North American wood fibre costs decline in 2019: WRQ
August 29, 2019
By Wood Resources International LLC
Wood fibre costs fell in most regions of North America during the first six months of 2019, with the biggest declines in Western Canada and the U.S. Northwest. Prices for pulplogs and wood chips in the US South bucked the trend, with softwood fibre moving up to its highest levels in three years and hardwood fibre prices hitting an all-time-high.
Wet weather conditions in the U.S. South continued to restrain harvesting in the 2Q/19. However, pulpmill maintenance outages and falling pulp and paper product prices led to softening demand for wood fibre this quarter. The result was an easing in softwood pulplog prices from the 1Q/19. Even though hardwood pulplog pricing remained flat, the region was slowly reducing its reliance on long-distance haul supply sources, as well as finishing harvesting operations in timber stands that were purchased when rates were higher than in the 2Q/19.
With sawmills in the U.S. Northwest running at only slightly reduced production levels in the 2Q/19 due to small adjustments of U.S. lumber prices, residual chip supply remained stable. Residual chip prices dropped mainly as fibre demand diminished due to seasonal pulpmill maintenance outages. The reduced fibre consumption resulted in most pulpmills being able to build their fibre inventories going into the second half of the year. According to the North American Wood Fiber Review, most sub-regions of the Northwest saw pulplog and residue prices decline in the 2Q/19 to reach their lowest levels since early 2018.
US Lake States
As winter weather of snow and freezing rain continued longer into the 2Q/19 than usual, more pressure was placed on fibre buyers and their inventories. Some pulpmills reported having adequate volumes, while a few others struggled with insufficient wood supply, especially of hardwood fibre. The result was that the price for hardwood pulplogs increased nearly 4 per cent between the 2Q/18 and the 2Q/19, reaching its highest price seen since early 2017. The pricing for softwood pulplogs remained unchanged from the 1Q/19.
As is customary in the U.S. Northeast, the arrival of spring meant that logging contractors had to contend with muddy harvesting conditions, which prevented much fibre moving from the woods to the logging yards. Softwood fibre prices remained stable during the 2Q/19. In contrast, hardwood pulplogs edged upward to levels not seen since the 2Q/16. This price increase was due to the higher cost of reloading the pulplogs stored at the satellite yards.
In British Columbia, the average price for pulplogs fell slightly to C$51/m3 in the 2Q/19. In the Interior of the province, pulplog prices were steady because pulpmills made a push early in the year to build up their inventories before the spring breakup. Production also slowed at several pulpmills due to lower NBSK prices. In the Southwest Coastal Region, there were no significant supply or price fluctuations.

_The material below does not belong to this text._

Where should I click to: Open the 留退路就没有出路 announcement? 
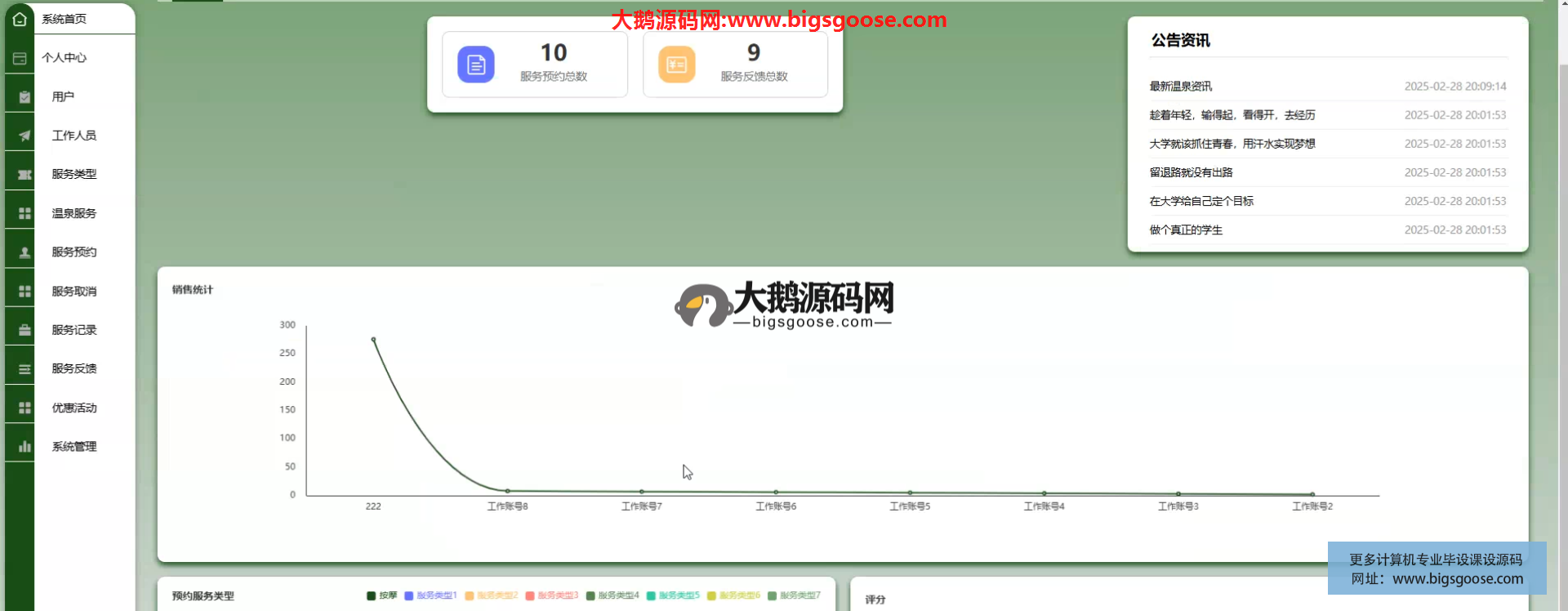(1191, 172)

Of the three regions in Western Canada, residual chip prices in the Interior of BC saw the steepest decline in the 2Q/19 at six per cent q-o-q as a result of the slipping NBSK pulp prices (see more in the latest NAWFR). Wood chip prices in Coastal B.C. fell just over two per cent from the 1Q/19 and were down four percent in Alberta.
In Eastern Ontario and Quebec, weather-dependent harvesting challenges during the winter months resulted in mediocre hardwood log inventory levels in the 2Q/19. This caused the prices for hardwood pulplogs to edge upward to levels last seen in early 2016. There was no movement in the price for residual chips in the 2Q/19. However, the opening of two new pellet mills during the second half of the year is expected to upset the current supply and demand balance and could therefore change chip prices late in 2019 or early 2020.

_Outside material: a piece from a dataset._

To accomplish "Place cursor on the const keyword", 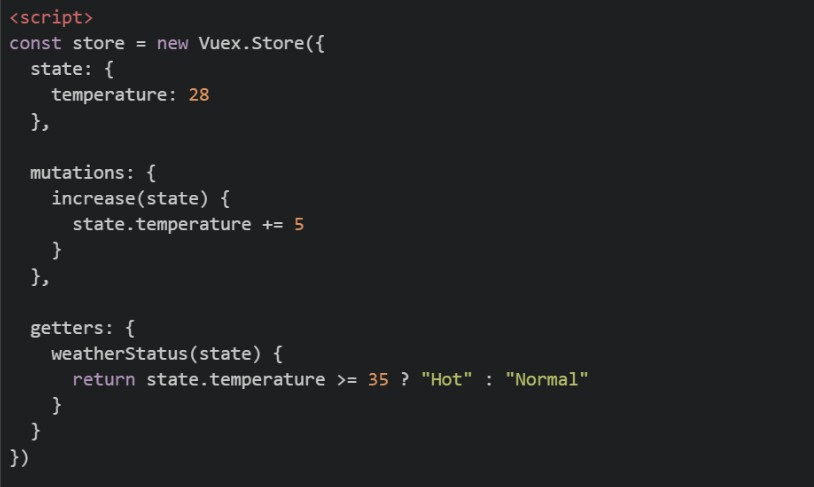I will click(35, 43).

In the Maritime provinces, mill and pulpmill inventories remained stable during the spring thaw. Sawmills were not running hard, so the demand for sawlogs was tepid. The price for softwood pulplogs remained flat in the 2Q/19, while the price for hardwood pulplogs rose by two dollars/odmt. This price increase was primarily due to higher handling costs of moving the pulplogs from auxiliary wood yards, as well as in some cases temporary bonuses.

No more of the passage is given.